David Snider's Toolkit
David Snider integrates three powerful tools when he consults with leaders and teams and when he coaches individuals. One tool, Appreciative Inquiry (AI), offers proven methods to enable people to discover and build on their own and each other’s most energizing, best experiences. The second tool, the Myers-Briggs Type Indicator® (MBTI®), presents a simple but deep description of differences in behavior preferences with which each of us is born. This tool provides a common language to understand and talk about how we most comfortably live and work. The language is safe because the approach is built on the assumption that each natural preference is equally valuable.
David’s third tool actually is a collection. It includes William Ury’s The Power Of A Positive No: How To Say NO And Still Get To YES; the four skills of The Emotionally Intelligent Manager, presented by David Caruso and Peter Salovey; and the ground-breaking positive psychology research of Barbara Fredrickson. This “third tool collection” offers varied, compatible sets of skills for identifying, using, understanding and managing emotions, our own and those of others.

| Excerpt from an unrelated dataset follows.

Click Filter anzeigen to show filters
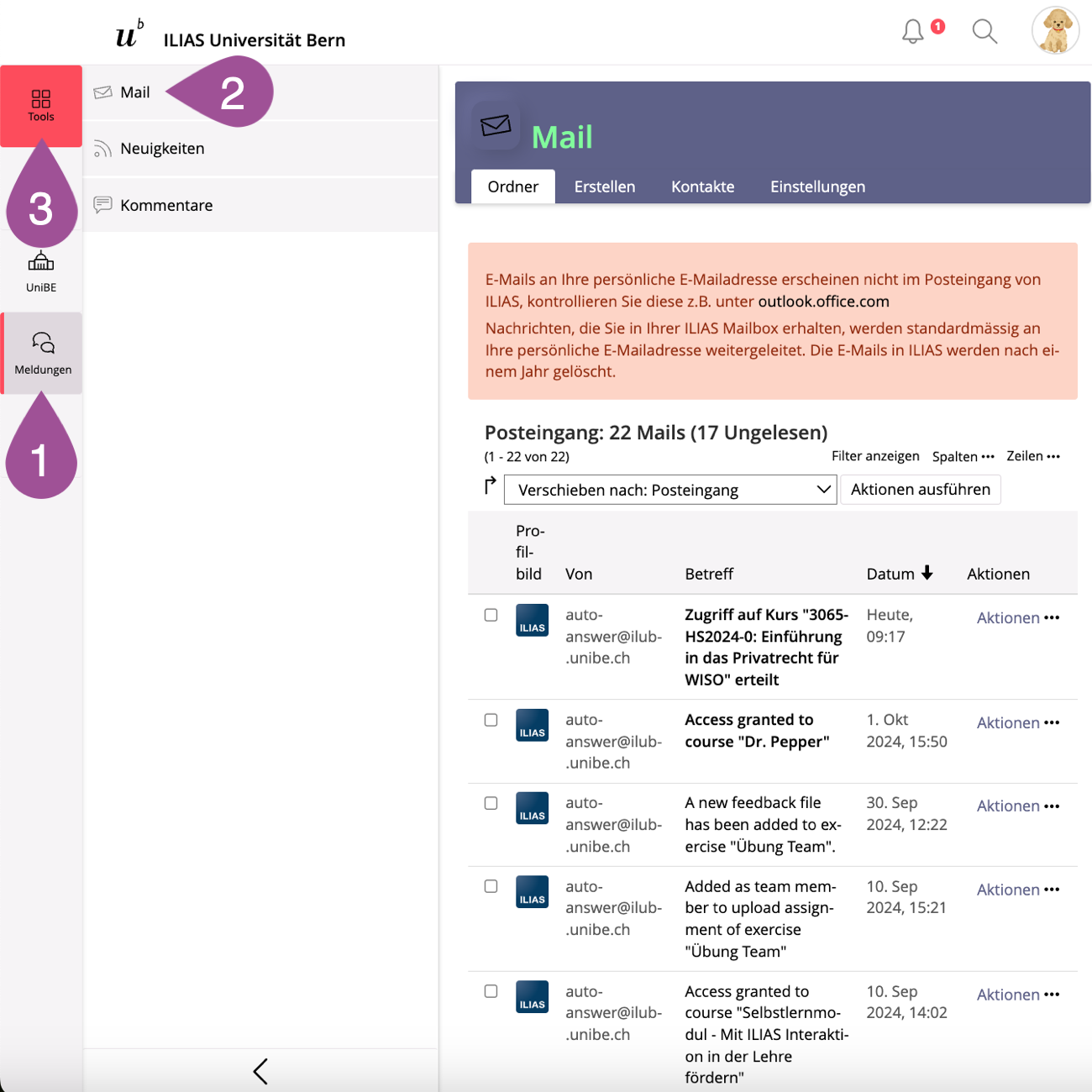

David’s unique integration of these tools is a powerful resource for team, interpersonal and personal growth. You can learn more about these tools at the web sites found on our Links page.
David also uses a variety of other tools, such as Large Scale Change, Open Space Technology, and
Brainstorming. He also uses resources that enable people to “play to learn,” including poker chips, Tinker Toys, collages and props to create media presentations.
He creates and leads activities that are fun and that allow people to see and feel the significant differences in their natural personality preferences. He provides tools to help people analyze and create action plans that include the strengths of all personality preferences. David energizes people to effect positive change that is in line with their organization’s mission and that matters to them personally.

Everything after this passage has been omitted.